Emily Serri, a senior teaching English as a foreign language major, had the opportunity to attend a dinner recognizing Polson before the event.

“As a female finding her voice, she ignored the people that labeled her for becoming a powerful woman,” Serri said. “It’s refreshing to see a dominant strong woman getting her message out there, regardless of social constructs.”

Earlier Wednesday, Polson also participated in a video conference with 19 local schools and received questions from Oakwood Middle School and GlenOak High school in Plain Township, Ohio.    

These students wanted to know what it was like to set precedents and lead in the military as a woman.  

“I had no interest in being the ‘first’ anything,” Polson answered. “That wasn’t the thing that drove me; I wanted to do this because it looked like a challenge, and I thought it was a great way to serve.”

She explained to the students leadership doesn’t necessarily mean managing people, and that the world needs more leaders in the sense of individuals demanding an extremely high standard for themselves. 

Polson is the second of Kent State Stark’s four featured speakers this year. Kelly Piero, the special events coordinator for Kent State Stark, said this series is the university’s gift to the community.

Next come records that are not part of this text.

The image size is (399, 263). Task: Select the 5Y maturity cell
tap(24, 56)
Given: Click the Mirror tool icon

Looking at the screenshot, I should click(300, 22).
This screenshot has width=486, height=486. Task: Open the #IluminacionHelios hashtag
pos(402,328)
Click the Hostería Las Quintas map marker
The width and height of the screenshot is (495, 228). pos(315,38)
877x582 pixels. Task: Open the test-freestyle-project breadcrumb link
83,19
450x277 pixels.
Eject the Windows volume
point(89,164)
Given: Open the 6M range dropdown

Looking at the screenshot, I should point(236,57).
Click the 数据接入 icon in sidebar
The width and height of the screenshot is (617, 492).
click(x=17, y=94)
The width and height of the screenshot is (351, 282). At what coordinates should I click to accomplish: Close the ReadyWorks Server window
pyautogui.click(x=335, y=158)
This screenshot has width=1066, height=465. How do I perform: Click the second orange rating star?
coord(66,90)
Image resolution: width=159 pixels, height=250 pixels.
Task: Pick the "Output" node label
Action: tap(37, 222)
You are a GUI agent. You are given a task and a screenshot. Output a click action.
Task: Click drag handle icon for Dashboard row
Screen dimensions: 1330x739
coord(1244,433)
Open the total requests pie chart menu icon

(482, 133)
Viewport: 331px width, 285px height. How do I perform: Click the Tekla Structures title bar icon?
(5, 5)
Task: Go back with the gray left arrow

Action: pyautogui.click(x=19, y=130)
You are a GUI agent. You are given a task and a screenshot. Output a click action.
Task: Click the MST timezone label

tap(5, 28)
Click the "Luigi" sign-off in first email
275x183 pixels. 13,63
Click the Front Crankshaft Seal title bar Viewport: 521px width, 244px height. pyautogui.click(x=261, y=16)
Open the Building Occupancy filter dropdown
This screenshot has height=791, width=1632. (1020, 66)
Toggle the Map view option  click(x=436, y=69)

“Shannon’s leadership aspects appeal to the greater community as a whole,” Piero said. “With the way Stark County is growing, her message is so key.”

Senior communication studies major Olivia Marsh appreciated Polson’s association of communication and leadership.

“She is empowering women to speak out and tell their stories,” Marsh said. “She felt like we needed to connect face to face, rather than through a screen. It's nice to have someone that’s brave enough to talk about things like this.”

In the press conference prior to the speech, Polson commended Kent State’s aeronautics program for encouraging female students in pursuit of an aviation career.

“I cannot figure out why there aren’t more women pilots,” Polson said. “You’re going to put up with a bunch of bologna for a while, once you get into that profession. But you know what ­— who cares? That is their problem. Push through it, and keep flying. Absolutely keep flying. Stay in the air.”